Pamela pretended to be the dutiful mother-in-law when Jeffrey and Kelly married, but in reality she desperately plotted the end of the marriage. After some failed business dealings thanks to C.C.'s interference in her newly successful oil company, Pamela blamed C.C. for the death of Hal Clark. However, it was later revealed by Dr. Scott Clark, who had undergone hypnosis, that Pamela had actually been the one who murdered Hal. Fearing that she might be locked up, Pamela tried to kill Kelly, but didn't succeed.
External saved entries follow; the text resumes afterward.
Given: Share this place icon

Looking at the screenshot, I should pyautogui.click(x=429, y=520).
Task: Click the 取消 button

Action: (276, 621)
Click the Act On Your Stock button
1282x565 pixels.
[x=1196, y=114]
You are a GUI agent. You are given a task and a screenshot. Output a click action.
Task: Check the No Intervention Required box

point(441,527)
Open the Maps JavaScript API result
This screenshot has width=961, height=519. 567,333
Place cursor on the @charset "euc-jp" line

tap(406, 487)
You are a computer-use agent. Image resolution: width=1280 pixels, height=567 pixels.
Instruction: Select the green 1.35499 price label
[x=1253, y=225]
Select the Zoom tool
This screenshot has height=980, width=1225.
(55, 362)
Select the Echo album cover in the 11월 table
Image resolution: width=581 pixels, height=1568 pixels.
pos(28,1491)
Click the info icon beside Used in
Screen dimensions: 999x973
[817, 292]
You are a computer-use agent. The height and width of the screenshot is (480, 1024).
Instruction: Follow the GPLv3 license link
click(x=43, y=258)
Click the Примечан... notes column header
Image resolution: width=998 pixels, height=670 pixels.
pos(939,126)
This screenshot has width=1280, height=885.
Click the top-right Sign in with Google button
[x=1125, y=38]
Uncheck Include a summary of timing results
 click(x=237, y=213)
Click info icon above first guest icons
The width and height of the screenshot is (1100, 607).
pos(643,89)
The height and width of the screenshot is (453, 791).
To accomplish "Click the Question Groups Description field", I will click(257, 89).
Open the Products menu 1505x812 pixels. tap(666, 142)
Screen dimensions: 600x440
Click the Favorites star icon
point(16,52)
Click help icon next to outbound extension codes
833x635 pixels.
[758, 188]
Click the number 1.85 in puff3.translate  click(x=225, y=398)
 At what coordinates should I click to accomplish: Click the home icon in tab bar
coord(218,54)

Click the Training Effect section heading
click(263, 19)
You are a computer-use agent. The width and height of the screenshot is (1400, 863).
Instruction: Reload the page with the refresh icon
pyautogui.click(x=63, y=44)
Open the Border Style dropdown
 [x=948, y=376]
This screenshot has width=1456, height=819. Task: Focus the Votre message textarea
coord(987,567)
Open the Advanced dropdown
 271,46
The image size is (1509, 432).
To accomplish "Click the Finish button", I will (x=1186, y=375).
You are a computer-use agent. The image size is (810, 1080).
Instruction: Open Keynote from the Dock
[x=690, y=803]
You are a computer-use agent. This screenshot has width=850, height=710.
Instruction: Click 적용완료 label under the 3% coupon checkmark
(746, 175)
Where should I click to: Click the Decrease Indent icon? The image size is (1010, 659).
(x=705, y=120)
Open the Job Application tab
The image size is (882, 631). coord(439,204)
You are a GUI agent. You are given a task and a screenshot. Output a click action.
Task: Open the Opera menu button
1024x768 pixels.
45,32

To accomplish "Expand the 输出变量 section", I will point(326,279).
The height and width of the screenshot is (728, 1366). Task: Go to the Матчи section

She was apprehended by the police and Mason told her that he wanted nothing further to do with her.

In 1991, Pamela returned to town supposedly cured of her madness, winning the affection of her son Mason again during a point where he was particularly vulnerable to his mother's love. Pamela was used by him to upset his father and Sophia, given the same dress that Sophia had worn at her third wedding to C.C. to wear to a Capwell family dinner. Memories of her past life were too traumatic for Pamela to handle, and in the middle of the dinner, she began to babble, ultimately trying to strangle the petrified Kelly. Pamela was once again sent to the asylum, but not before revealing that Capwell family friend Cassandra Benedict was really Minx Lockridge's illegitimate daughter.